- [Task requirements]:
From top to bottom, each entry below must be reproduced exactly.

- [Supplied entries]:
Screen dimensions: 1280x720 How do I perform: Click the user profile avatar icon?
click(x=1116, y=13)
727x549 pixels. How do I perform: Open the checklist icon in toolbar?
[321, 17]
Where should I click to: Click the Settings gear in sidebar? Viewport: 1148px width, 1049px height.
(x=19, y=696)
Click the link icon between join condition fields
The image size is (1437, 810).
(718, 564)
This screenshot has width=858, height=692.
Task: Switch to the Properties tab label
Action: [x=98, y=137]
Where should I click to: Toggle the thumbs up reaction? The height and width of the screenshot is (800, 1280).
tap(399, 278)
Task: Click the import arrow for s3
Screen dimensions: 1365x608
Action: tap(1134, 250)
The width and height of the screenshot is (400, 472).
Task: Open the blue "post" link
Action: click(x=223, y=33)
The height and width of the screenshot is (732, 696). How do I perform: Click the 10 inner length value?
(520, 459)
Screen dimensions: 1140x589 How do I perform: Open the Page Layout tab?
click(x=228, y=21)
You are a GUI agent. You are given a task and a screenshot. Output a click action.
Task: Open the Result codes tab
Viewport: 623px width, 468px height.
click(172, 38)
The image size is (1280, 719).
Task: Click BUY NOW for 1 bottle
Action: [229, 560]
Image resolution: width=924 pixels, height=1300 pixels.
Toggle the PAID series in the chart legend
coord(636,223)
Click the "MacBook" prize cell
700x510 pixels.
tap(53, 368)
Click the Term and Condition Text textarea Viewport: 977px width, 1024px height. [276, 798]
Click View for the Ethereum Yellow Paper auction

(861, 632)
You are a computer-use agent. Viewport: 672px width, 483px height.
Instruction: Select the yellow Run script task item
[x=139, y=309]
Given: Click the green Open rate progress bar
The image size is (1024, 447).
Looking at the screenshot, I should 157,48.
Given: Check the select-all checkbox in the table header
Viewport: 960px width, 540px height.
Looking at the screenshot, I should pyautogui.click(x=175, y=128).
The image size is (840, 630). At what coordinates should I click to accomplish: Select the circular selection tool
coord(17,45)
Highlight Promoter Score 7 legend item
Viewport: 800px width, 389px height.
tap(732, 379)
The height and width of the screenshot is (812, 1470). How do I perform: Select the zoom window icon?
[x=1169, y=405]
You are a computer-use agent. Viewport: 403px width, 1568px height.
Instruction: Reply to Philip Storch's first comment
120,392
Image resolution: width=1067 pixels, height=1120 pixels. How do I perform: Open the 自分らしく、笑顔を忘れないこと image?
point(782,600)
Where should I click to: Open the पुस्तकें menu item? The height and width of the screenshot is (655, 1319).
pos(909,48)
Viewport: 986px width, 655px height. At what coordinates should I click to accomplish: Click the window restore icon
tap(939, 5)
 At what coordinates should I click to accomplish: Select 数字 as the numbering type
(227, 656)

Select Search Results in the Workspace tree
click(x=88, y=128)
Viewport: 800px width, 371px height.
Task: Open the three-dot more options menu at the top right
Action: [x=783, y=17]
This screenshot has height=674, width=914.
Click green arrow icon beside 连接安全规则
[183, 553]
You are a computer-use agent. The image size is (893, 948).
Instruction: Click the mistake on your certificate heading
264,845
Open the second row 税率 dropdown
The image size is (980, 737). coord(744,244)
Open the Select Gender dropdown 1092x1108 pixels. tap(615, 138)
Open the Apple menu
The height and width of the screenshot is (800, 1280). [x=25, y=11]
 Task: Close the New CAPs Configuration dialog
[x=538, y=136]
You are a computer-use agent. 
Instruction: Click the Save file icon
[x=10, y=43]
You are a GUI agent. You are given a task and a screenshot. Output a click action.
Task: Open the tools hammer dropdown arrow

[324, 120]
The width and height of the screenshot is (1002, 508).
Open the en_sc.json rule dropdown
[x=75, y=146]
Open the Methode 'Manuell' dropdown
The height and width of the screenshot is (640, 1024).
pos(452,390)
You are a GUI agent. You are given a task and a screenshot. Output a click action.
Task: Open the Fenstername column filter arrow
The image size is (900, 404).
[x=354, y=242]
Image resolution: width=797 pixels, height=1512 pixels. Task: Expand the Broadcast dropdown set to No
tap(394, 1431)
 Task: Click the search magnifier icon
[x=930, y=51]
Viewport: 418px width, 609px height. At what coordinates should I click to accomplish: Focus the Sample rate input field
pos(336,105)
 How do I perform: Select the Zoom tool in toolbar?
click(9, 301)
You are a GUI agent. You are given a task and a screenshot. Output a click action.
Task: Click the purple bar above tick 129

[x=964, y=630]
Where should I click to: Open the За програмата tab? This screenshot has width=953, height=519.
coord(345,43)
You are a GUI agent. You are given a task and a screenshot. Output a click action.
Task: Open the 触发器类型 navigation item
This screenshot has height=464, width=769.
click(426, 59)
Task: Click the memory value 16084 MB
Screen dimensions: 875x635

- [Answer area]:
Screen dimensions: 1280x720 How do I perform: Click the user profile avatar icon?
click(x=1116, y=13)
727x549 pixels. How do I perform: Open the checklist icon in toolbar?
[321, 17]
Where should I click to: Click the Settings gear in sidebar? Viewport: 1148px width, 1049px height.
(x=19, y=696)
Click the link icon between join condition fields
The image size is (1437, 810).
(718, 564)
This screenshot has width=858, height=692.
Task: Switch to the Properties tab label
Action: [x=98, y=137]
Where should I click to: Toggle the thumbs up reaction? The height and width of the screenshot is (800, 1280).
tap(399, 278)
Task: Click the import arrow for s3
Screen dimensions: 1365x608
Action: tap(1134, 250)
The width and height of the screenshot is (400, 472).
Task: Open the blue "post" link
Action: click(x=223, y=33)
The height and width of the screenshot is (732, 696). How do I perform: Click the 10 inner length value?
(520, 459)
Screen dimensions: 1140x589 How do I perform: Open the Page Layout tab?
click(x=228, y=21)
You are a GUI agent. You are given a task and a screenshot. Output a click action.
Task: Open the Result codes tab
Viewport: 623px width, 468px height.
click(172, 38)
The image size is (1280, 719).
Task: Click BUY NOW for 1 bottle
Action: [229, 560]
Image resolution: width=924 pixels, height=1300 pixels.
Toggle the PAID series in the chart legend
coord(636,223)
Click the "MacBook" prize cell
700x510 pixels.
tap(53, 368)
Click the Term and Condition Text textarea Viewport: 977px width, 1024px height. [276, 798]
Click View for the Ethereum Yellow Paper auction

(861, 632)
You are a computer-use agent. Viewport: 672px width, 483px height.
Instruction: Select the yellow Run script task item
[x=139, y=309]
Given: Click the green Open rate progress bar
The image size is (1024, 447).
Looking at the screenshot, I should 157,48.
Given: Check the select-all checkbox in the table header
Viewport: 960px width, 540px height.
Looking at the screenshot, I should pyautogui.click(x=175, y=128).
The image size is (840, 630). At what coordinates should I click to accomplish: Select the circular selection tool
coord(17,45)
Highlight Promoter Score 7 legend item
Viewport: 800px width, 389px height.
tap(732, 379)
The height and width of the screenshot is (812, 1470). How do I perform: Select the zoom window icon?
[x=1169, y=405]
You are a computer-use agent. Viewport: 403px width, 1568px height.
Instruction: Reply to Philip Storch's first comment
120,392
Image resolution: width=1067 pixels, height=1120 pixels. How do I perform: Open the 自分らしく、笑顔を忘れないこと image?
point(782,600)
Where should I click to: Open the पुस्तकें menu item? The height and width of the screenshot is (655, 1319).
pos(909,48)
Viewport: 986px width, 655px height. At what coordinates should I click to accomplish: Click the window restore icon
tap(939, 5)
 At what coordinates should I click to accomplish: Select 数字 as the numbering type
(227, 656)

Select Search Results in the Workspace tree
click(x=88, y=128)
Viewport: 800px width, 371px height.
Task: Open the three-dot more options menu at the top right
Action: [x=783, y=17]
This screenshot has height=674, width=914.
Click green arrow icon beside 连接安全规则
[183, 553]
You are a computer-use agent. The image size is (893, 948).
Instruction: Click the mistake on your certificate heading
264,845
Open the second row 税率 dropdown
The image size is (980, 737). coord(744,244)
Open the Select Gender dropdown 1092x1108 pixels. tap(615, 138)
Open the Apple menu
The height and width of the screenshot is (800, 1280). [x=25, y=11]
 Task: Close the New CAPs Configuration dialog
[x=538, y=136]
You are a computer-use agent. 
Instruction: Click the Save file icon
[x=10, y=43]
You are a GUI agent. You are given a task and a screenshot. Output a click action.
Task: Open the tools hammer dropdown arrow

[324, 120]
The width and height of the screenshot is (1002, 508).
Open the en_sc.json rule dropdown
[x=75, y=146]
Open the Methode 'Manuell' dropdown
The height and width of the screenshot is (640, 1024).
pos(452,390)
You are a GUI agent. You are given a task and a screenshot. Output a click action.
Task: Open the Fenstername column filter arrow
The image size is (900, 404).
[x=354, y=242]
Image resolution: width=797 pixels, height=1512 pixels. Task: Expand the Broadcast dropdown set to No
tap(394, 1431)
 Task: Click the search magnifier icon
[x=930, y=51]
Viewport: 418px width, 609px height. At what coordinates should I click to accomplish: Focus the Sample rate input field
pos(336,105)
 How do I perform: Select the Zoom tool in toolbar?
click(9, 301)
You are a GUI agent. You are given a task and a screenshot. Output a click action.
Task: Click the purple bar above tick 129

[x=964, y=630]
Where should I click to: Open the За програмата tab? This screenshot has width=953, height=519.
coord(345,43)
You are a GUI agent. You are given a task and a screenshot. Output a click action.
Task: Open the 触发器类型 navigation item
This screenshot has height=464, width=769.
click(426, 59)
Task: Click the memory value 16084 MB
Screen dimensions: 875x635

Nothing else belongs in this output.